Manuela Ferreira Leite apelou a uma mudança no PSD, considerando que as pessoas perderam o respeito pelo partido e já não lhe dão ouvidos. A candidata à liderança social-democrata falava durante uma acção de campanha que decorreu na noite passada em Castelo Branco, a primeira que contou com a presença do ex-ministro Morais Sarmento.
“Atingimos à fase de já não sermos ouvidos. Significa que as pessoas nos perderam o respeito”, afirmou Ferreira Leite, explicando que se candidatou por considerar que o partido está “em situação de emergência”. A candidata realçou que as eleições no PSD "não são para escolher mais um líder, mas sim quem possa disputar as próximas eleições com José Sócrates".
Preferindo "não escalpelizar" as razões que levaram o partido à actual situação, Ferreira Leite reafirmou a ideia de que, enquanto o PSD não for uma alternativa credível ao PS, os partidos à esquerda serão reforçados. "Estamos a empurrar o país para a esquerda com a nossa inoperância.
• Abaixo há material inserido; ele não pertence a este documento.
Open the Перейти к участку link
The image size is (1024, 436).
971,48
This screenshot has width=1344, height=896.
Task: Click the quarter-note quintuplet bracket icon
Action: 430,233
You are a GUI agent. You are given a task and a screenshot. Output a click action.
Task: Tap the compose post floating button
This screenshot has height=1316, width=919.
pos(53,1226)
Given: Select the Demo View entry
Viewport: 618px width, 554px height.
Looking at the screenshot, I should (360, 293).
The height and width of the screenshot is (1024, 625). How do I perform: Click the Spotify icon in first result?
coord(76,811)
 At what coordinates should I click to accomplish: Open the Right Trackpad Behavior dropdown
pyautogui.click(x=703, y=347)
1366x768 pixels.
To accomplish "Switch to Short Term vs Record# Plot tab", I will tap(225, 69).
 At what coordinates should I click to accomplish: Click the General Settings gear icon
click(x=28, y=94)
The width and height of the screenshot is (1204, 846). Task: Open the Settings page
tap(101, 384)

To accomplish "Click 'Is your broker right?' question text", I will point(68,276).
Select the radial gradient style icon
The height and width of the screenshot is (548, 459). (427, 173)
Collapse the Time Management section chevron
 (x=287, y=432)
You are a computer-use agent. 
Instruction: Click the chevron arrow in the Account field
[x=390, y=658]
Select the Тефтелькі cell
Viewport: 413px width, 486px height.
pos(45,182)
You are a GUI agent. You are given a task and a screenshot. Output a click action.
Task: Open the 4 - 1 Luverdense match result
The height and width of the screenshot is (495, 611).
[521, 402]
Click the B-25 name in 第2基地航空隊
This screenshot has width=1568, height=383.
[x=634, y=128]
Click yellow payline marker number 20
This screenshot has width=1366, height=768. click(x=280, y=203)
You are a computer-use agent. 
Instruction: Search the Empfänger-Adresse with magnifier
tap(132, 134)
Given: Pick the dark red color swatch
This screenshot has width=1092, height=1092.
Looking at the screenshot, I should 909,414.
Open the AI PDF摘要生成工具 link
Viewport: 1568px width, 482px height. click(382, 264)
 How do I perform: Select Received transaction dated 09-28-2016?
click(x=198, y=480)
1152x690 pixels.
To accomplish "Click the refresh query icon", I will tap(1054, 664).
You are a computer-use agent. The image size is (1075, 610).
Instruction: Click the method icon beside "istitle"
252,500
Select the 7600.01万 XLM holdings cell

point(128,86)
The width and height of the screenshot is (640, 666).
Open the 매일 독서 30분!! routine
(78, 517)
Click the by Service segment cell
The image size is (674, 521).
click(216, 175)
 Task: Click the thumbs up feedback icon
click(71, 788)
O Bloco de Esquerda e o PCP, daqui a nada, são 20 por cento e isto não se passa em nenhum outro país da Europa", sublinhou.
Ao intervir numa cidade do interior e confrontada com as questões do público, a candidata classificou a interioridade como "um problema grave" e "uma das origens da pobreza" que existe no país. "A interioridade nunca esteve fora da agenda dos governos, mas as políticas seguidas não deram resultados e vemos o país quase a cair para o Atlântico", referiu.
Ferreira Leite confessou não ter soluções na manga e considerou serem necessárias respostas "imaginativas", sublinhando que "é um tema que não pode deixar de estar em consideração".
Carlos Pinto, mandatário distrital de Manuel Ferreira Leite, foi especialmente crítico relativamente à política governamental. "Por menos do que isto, o governo de Guterres foi-se embora", referiu aquele responsável, que preside à Câmara da Covilhã.
Para o autarca, "só a conjuntura" não chega para explicar "a situação de crise" e "Manuela Ferreira Leite é a líder à altura de acabar com as brincadeiras que temos vivido no partido e a nível nacional".
Uma ideia sublinhada pelo ex-ministro Morais Sarmento, que pela primeira vez compareceu numa actividade de campanha para eleições de 31 de Maio do PSD. "Estou aqui, porque Manuela Ferreira Leite tem as condições para voltar a unir o partido e ser candidata a primeira-ministra", sublinhou aos jornalistas.